À l’issue de l’adoption des schémas départementaux de coopération intercommunale (SDCI), la nouvelle carte intercommunale en vigueur depuis le 1er janvier 2017 compte une proportion plus importante d’EPCI à fiscalité professionnelle unique (FPU) réunissant davantage de communes et comportant une population plus nombreuse. Ces évolutions ont des conséquences sur les relations entre les EPCI et leurs communes membres, matérialisées par le versement d’une attribution de compensation.
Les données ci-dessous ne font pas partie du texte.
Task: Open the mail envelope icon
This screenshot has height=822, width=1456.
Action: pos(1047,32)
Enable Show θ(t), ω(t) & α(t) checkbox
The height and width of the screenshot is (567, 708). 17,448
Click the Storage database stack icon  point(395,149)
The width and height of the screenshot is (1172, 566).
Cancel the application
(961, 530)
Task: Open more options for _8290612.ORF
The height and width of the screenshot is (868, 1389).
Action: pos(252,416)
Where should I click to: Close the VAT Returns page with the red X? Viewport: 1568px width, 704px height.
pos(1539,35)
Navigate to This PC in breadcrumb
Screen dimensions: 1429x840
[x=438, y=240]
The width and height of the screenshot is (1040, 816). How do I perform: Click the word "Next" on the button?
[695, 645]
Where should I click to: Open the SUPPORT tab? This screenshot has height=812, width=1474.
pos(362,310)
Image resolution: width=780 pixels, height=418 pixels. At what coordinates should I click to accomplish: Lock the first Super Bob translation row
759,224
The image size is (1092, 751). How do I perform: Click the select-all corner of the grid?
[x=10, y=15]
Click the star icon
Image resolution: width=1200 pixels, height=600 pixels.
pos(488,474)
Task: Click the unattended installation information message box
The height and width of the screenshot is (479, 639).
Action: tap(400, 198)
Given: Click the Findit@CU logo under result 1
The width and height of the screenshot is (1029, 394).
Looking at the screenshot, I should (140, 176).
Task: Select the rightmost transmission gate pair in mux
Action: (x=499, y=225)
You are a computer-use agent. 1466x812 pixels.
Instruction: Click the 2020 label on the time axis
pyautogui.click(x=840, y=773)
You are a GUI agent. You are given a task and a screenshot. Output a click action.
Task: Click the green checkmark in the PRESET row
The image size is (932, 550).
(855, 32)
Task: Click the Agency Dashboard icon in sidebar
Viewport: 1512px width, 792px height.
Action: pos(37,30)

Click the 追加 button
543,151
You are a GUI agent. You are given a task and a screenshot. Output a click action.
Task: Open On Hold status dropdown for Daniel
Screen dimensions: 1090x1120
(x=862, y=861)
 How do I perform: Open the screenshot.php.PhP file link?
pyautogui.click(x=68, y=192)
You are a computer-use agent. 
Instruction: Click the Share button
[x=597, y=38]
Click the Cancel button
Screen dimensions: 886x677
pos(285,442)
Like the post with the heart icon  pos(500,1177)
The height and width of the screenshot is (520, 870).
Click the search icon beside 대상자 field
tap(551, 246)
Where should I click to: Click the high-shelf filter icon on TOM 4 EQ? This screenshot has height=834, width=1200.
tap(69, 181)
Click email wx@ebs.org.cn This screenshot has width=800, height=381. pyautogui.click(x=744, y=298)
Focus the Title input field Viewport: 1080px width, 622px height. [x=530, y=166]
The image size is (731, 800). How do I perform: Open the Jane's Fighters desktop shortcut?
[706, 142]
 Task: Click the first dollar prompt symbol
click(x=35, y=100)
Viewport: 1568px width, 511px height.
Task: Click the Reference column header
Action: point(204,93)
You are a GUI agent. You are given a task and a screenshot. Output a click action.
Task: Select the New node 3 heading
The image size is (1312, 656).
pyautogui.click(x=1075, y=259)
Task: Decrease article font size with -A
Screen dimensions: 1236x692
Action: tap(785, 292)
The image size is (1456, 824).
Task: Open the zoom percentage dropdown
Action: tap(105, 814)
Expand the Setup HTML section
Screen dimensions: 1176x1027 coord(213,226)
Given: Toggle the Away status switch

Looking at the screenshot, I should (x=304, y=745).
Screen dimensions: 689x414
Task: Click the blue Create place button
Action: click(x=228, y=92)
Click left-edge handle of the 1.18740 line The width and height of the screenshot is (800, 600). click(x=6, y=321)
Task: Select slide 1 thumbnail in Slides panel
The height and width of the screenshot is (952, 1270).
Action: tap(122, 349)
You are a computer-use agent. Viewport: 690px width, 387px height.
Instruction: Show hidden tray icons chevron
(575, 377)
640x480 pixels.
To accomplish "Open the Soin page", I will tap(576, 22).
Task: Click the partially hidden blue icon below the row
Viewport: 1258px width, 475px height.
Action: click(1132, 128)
A ce titre, le mécanisme des attributions de compensation (AC) est un levier majeur d’adaptation des ressources fiscales aux changements de la carte intercommunale.

Le site collectivites-locales.gouv.fr propose un guide qui rappelle le régime juridique de l’attribution de compensation et répond aux questions les plus couramment rencontrées par les acteurs locaux. Il concerne l’ensemble des EPCI à FPU, à l’exception de la Métropole du Grand Paris qui est régie par des règles spécifiques. Il tient compte des dernières évolutions législatives introduites principalement par la loi de finances pour 2017 portant sur les modalités de révision du montant de l’AC.

EPCI fusionné

Emploi fonctionnel. Détachement

L'article 45 du décret n° 2017-556 du 14 avril 2017 permet, à titre dérogatoire pendant 5 ans, de détacher le fonctionnaire ayant occupé l'emploi fonctionnel de directeur général de l'un des EPCI fusionnés dans l'emploi fonctionnel de directeur général du nouvel EPCI fusionné, quel que soit son grade et la population du nouvel EPCI. La même disposition est prévue pour les fonctionnaires ayant occupé un emploi de directeur général des services techniques.

Territorialisation de la production des logements

Guide méthodologique

Le ministère du Logement et de l’habitat durable et le Cerema ont publié un guide méthodologique portant sur la « Territorialisation de la production des logements ».

Service public local de l’eau potable et de l’assainissement

Information juridique

Le site « Vie publique » apporte une information juridique sur le service public local de l’eau potable et de l’assainissement.

Audit de la Cour des comptes

Dépense locale

Un audit de la Cour des comptes évoque la dépense locale.